Records
—————
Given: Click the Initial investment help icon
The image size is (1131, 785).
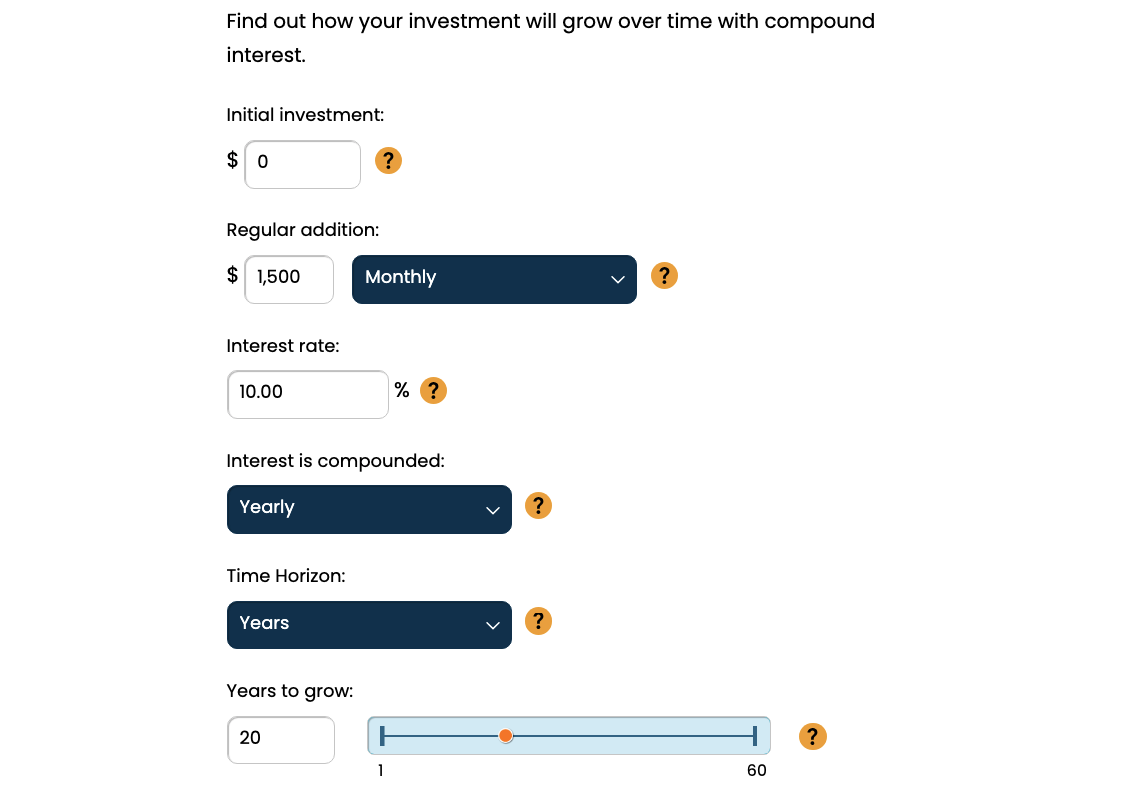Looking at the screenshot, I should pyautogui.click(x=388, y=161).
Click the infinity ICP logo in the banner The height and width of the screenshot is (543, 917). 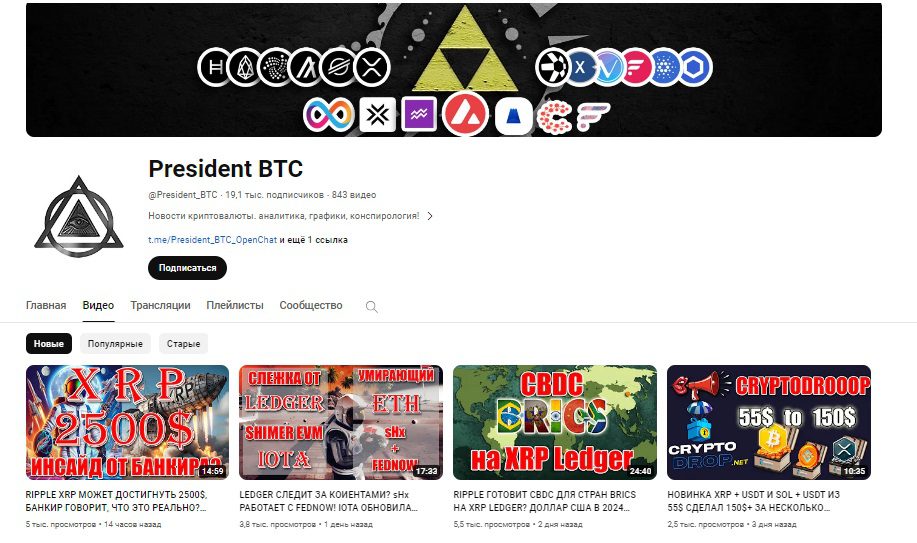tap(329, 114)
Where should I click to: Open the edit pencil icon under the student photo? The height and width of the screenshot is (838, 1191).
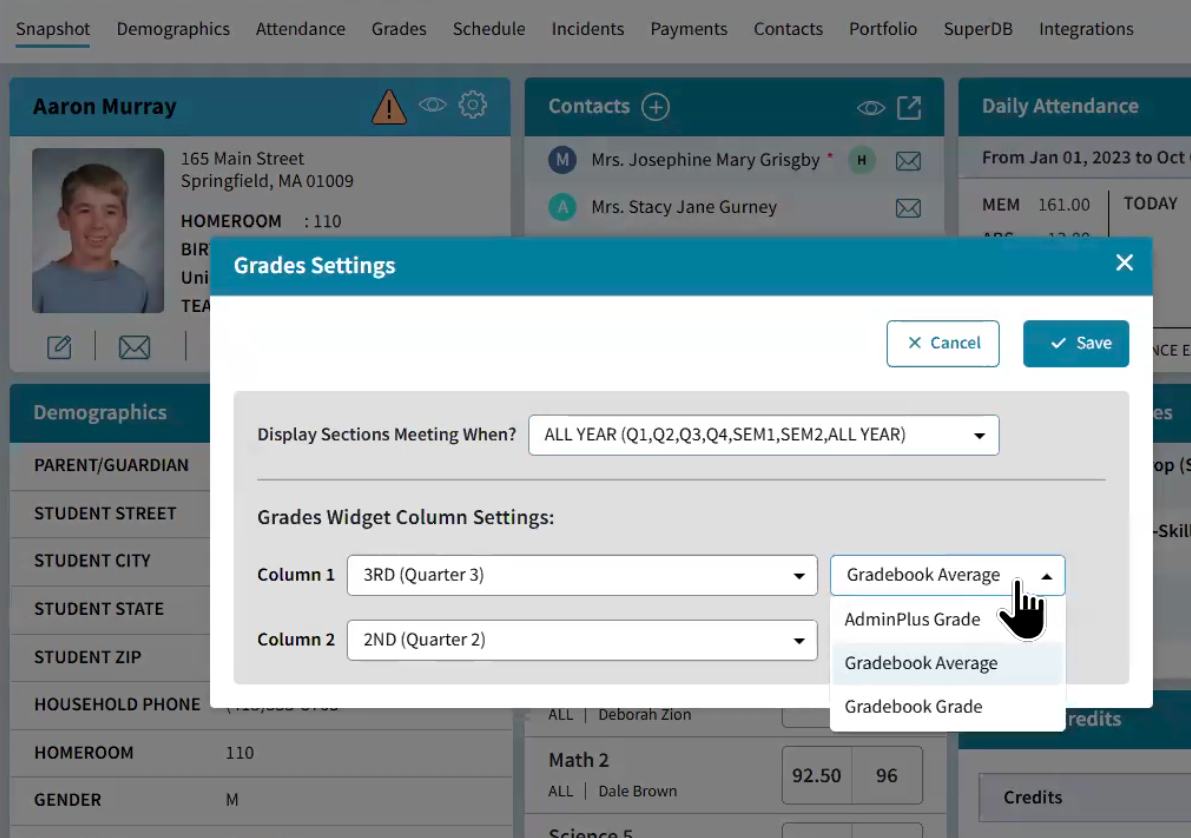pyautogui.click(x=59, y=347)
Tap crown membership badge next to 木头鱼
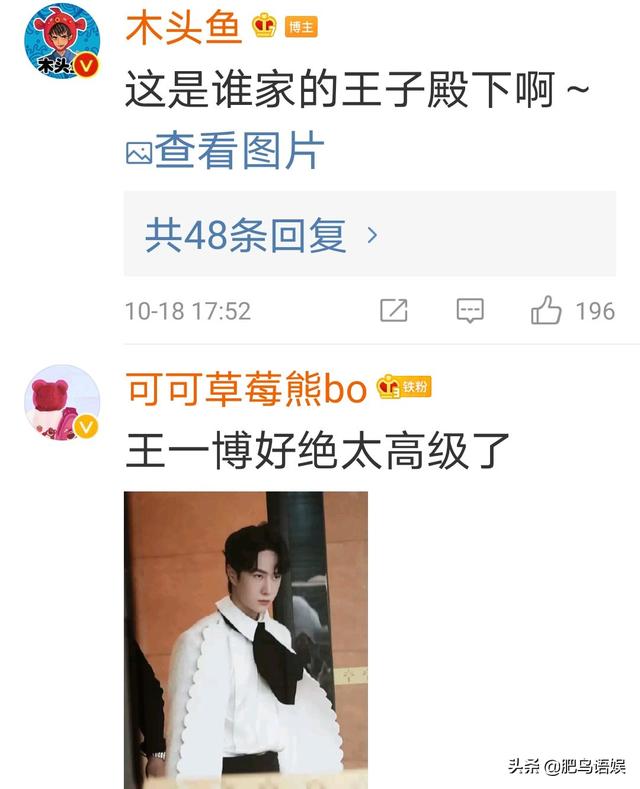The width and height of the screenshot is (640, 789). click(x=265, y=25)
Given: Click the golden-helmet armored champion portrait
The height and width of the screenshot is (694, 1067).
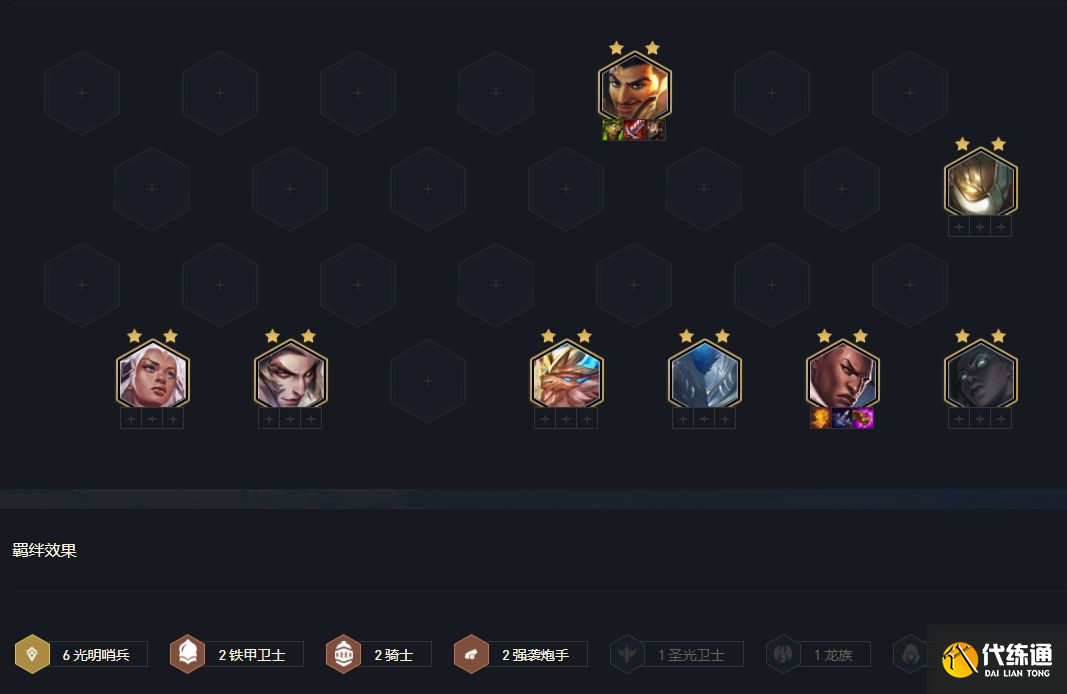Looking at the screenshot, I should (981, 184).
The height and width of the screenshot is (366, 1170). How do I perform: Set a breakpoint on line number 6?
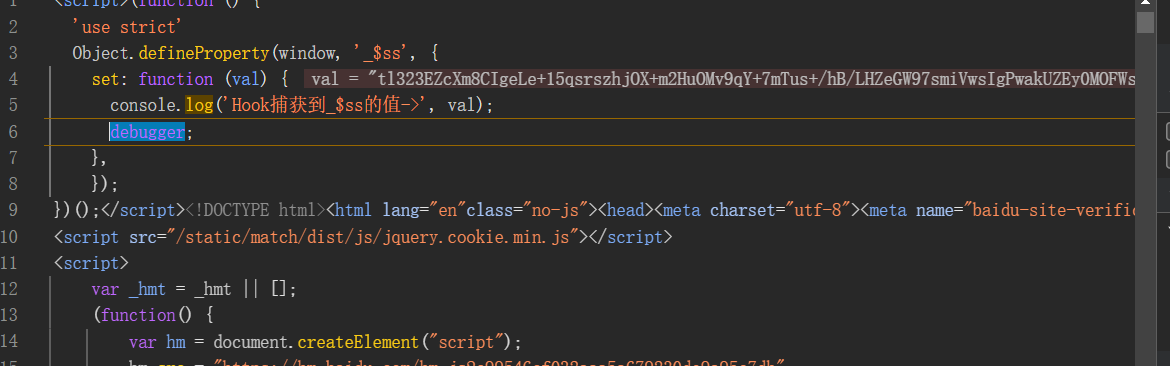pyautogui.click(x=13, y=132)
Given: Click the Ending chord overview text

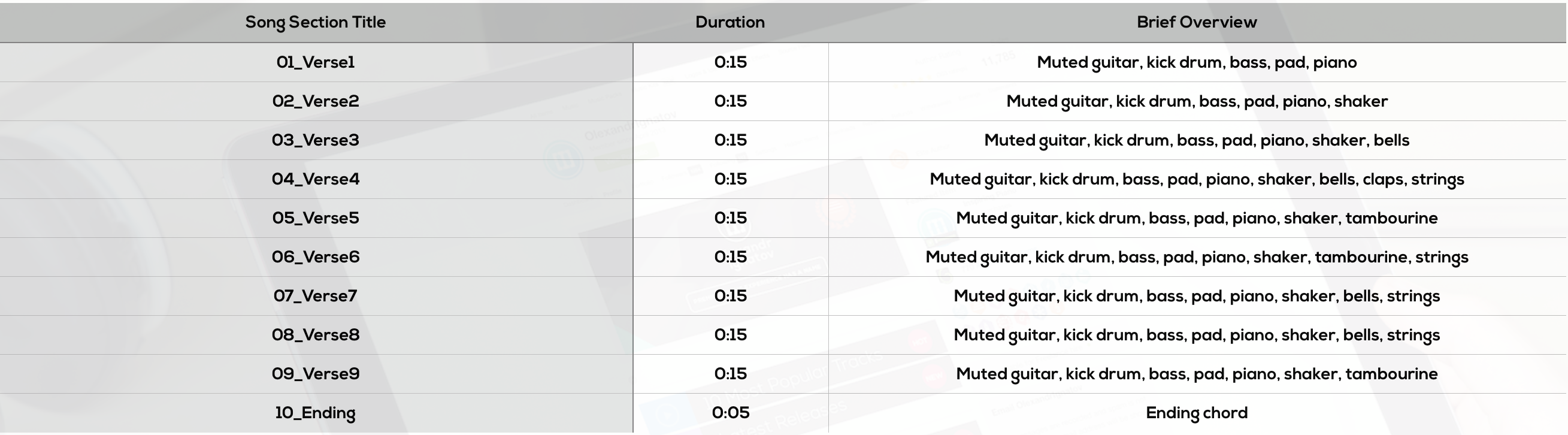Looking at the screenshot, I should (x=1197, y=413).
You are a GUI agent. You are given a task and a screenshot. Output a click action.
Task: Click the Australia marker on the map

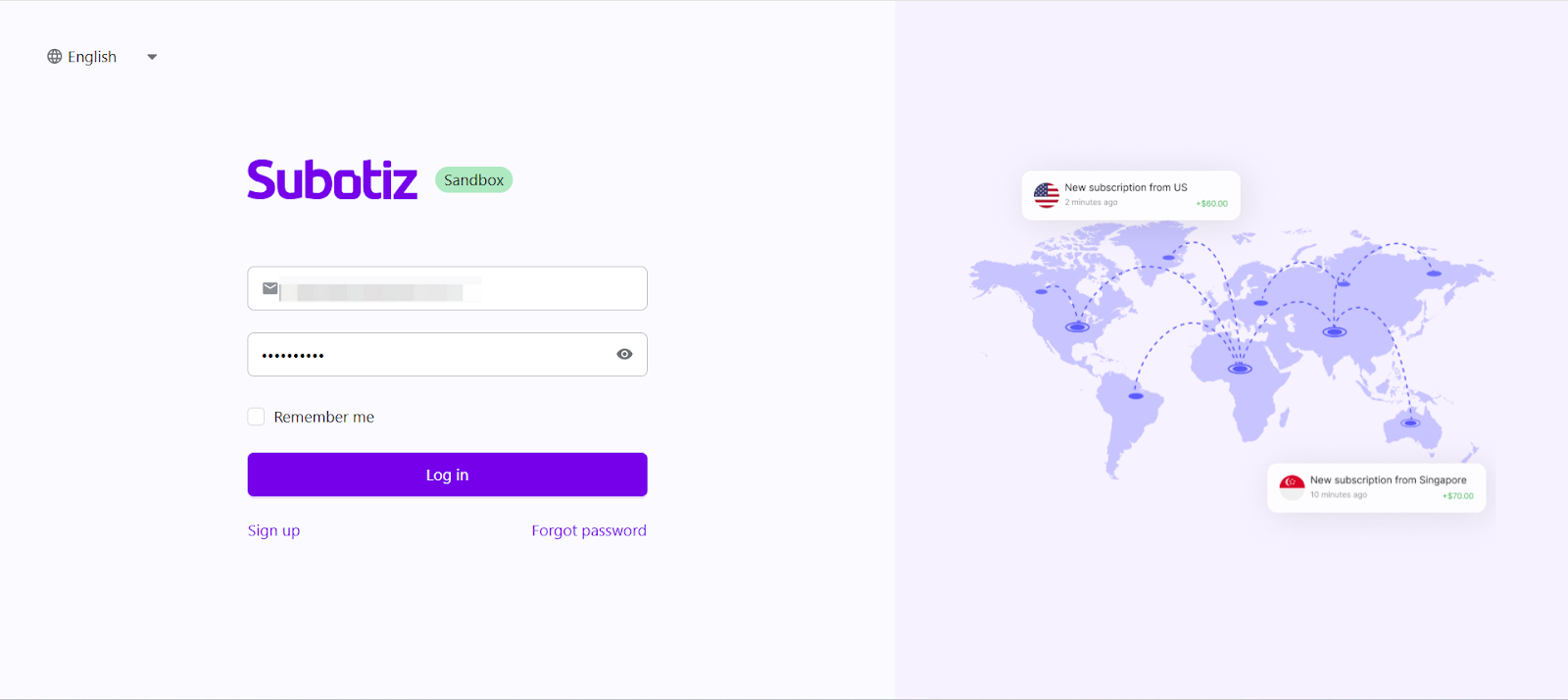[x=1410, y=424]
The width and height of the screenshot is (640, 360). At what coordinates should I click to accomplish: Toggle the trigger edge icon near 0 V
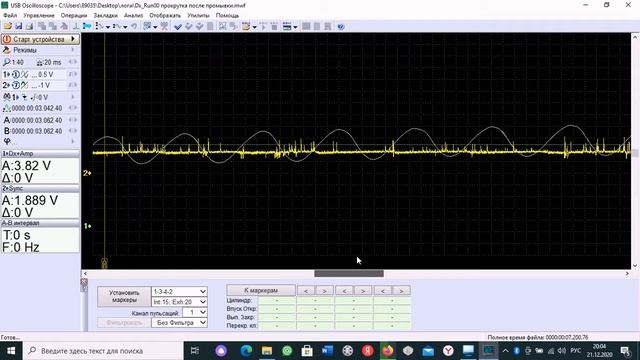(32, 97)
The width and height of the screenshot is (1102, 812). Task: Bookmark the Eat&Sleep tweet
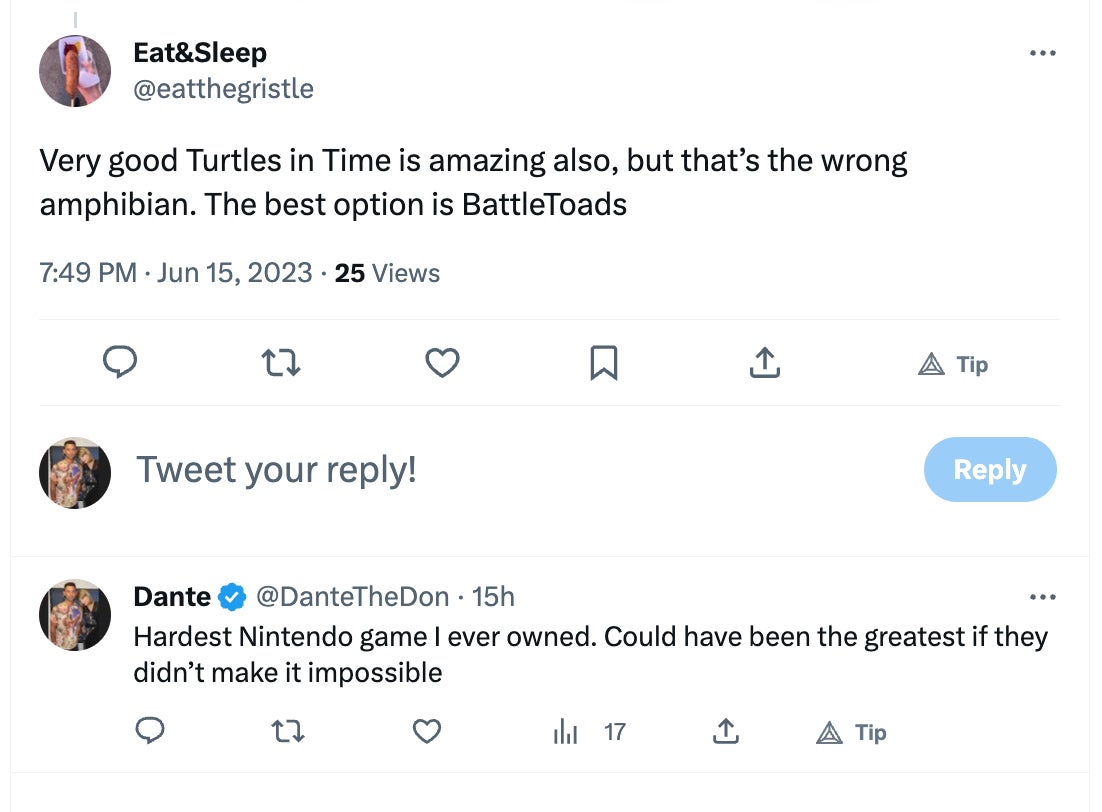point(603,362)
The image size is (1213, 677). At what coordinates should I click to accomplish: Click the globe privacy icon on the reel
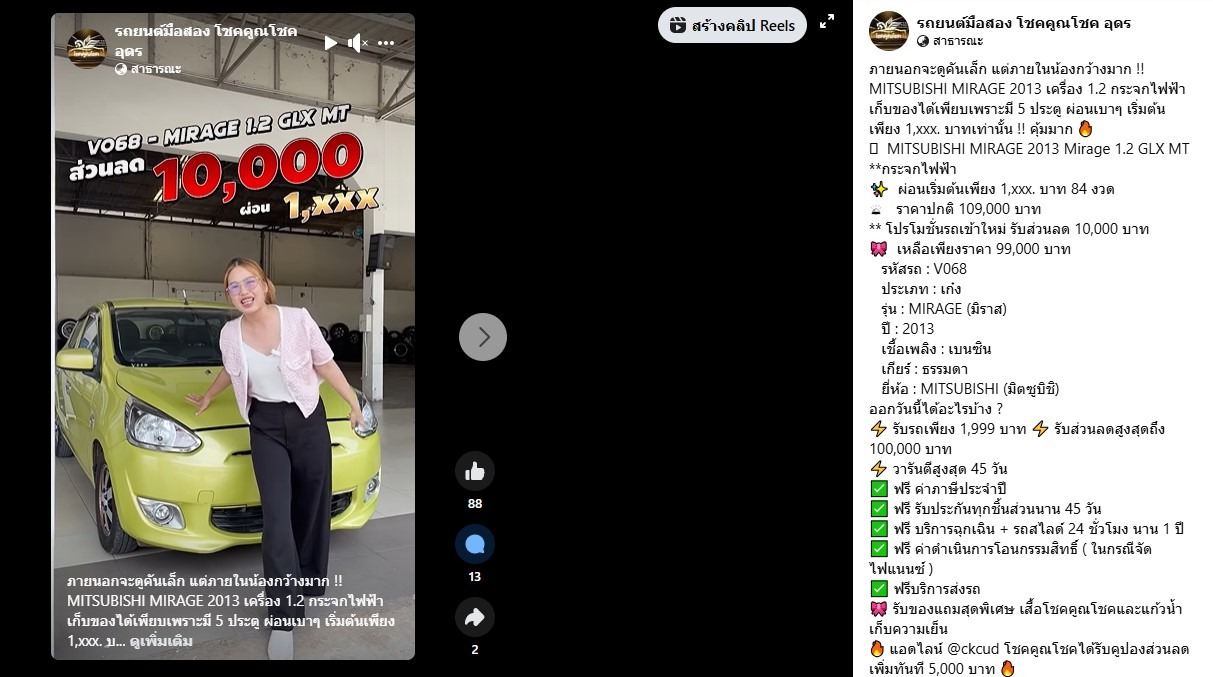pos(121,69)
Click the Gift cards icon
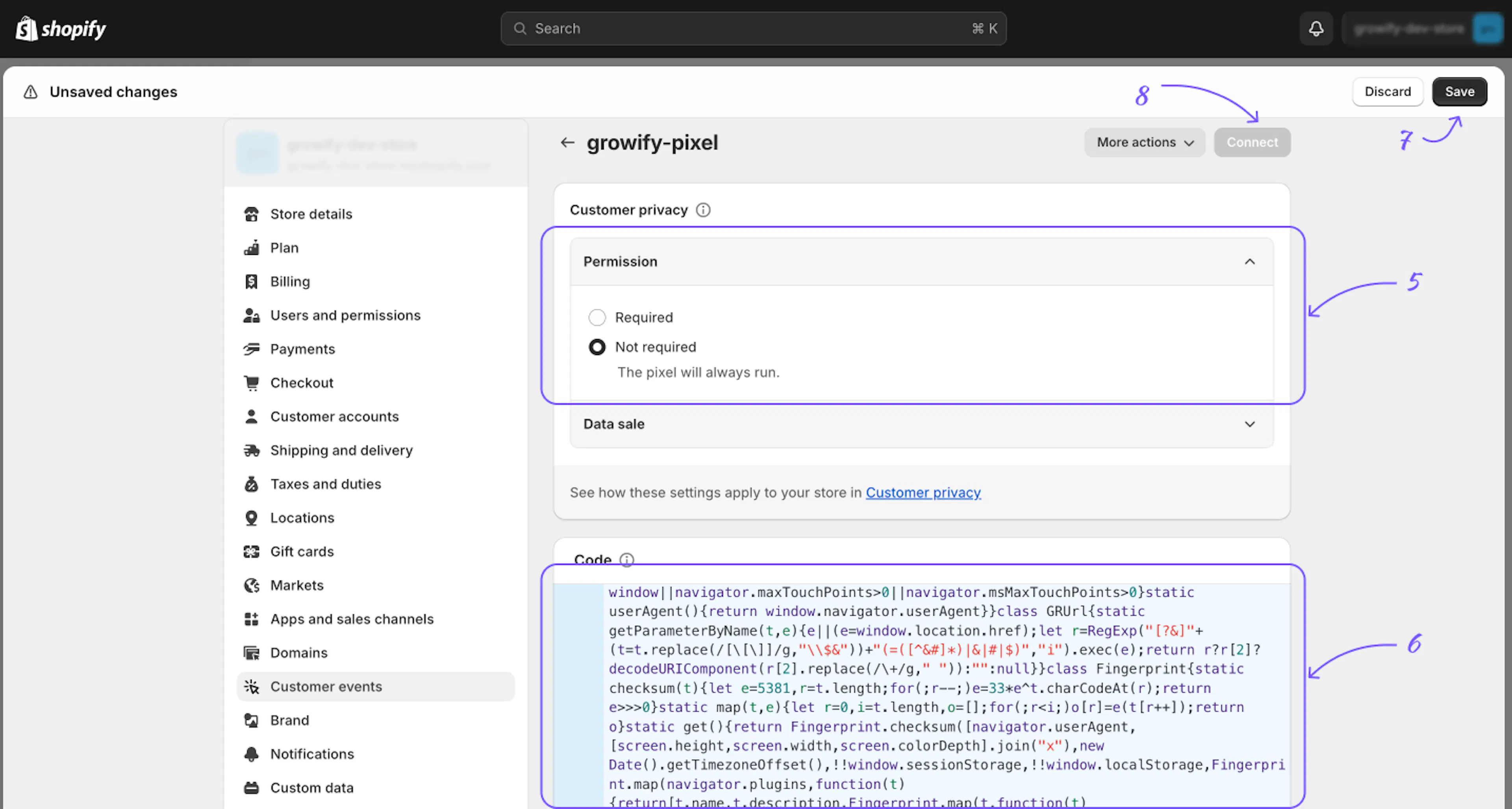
—————
◆ GIVEN PROBLEM ◆
Copy out the lines above, starting with the one that contains "Given: Click the golden-helmet" and running through the last line, with both ends included. Leave the pictures out.

◆ TASK RESPONSE ◆
Given: Click the golden-helmet armored champion portrait
The height and width of the screenshot is (694, 1067).
Looking at the screenshot, I should (981, 184).
The height and width of the screenshot is (366, 1170). How do I perform: Set a breakpoint on line number 6?
pyautogui.click(x=13, y=132)
Given: Click the Ending chord overview text

Looking at the screenshot, I should (x=1197, y=413).
You are a GUI agent. You are given a task and a screenshot. Output a click action.
Task: Click the Australia marker on the map

[x=1410, y=424]
The width and height of the screenshot is (640, 360). At what coordinates should I click to accomplish: Toggle the trigger edge icon near 0 V
(32, 97)
The width and height of the screenshot is (1102, 812). Task: Bookmark the Eat&Sleep tweet
point(603,362)
The image size is (1213, 677). At what coordinates should I click to accomplish: Click the globe privacy icon on the reel
pos(121,69)
Click the Gift cards icon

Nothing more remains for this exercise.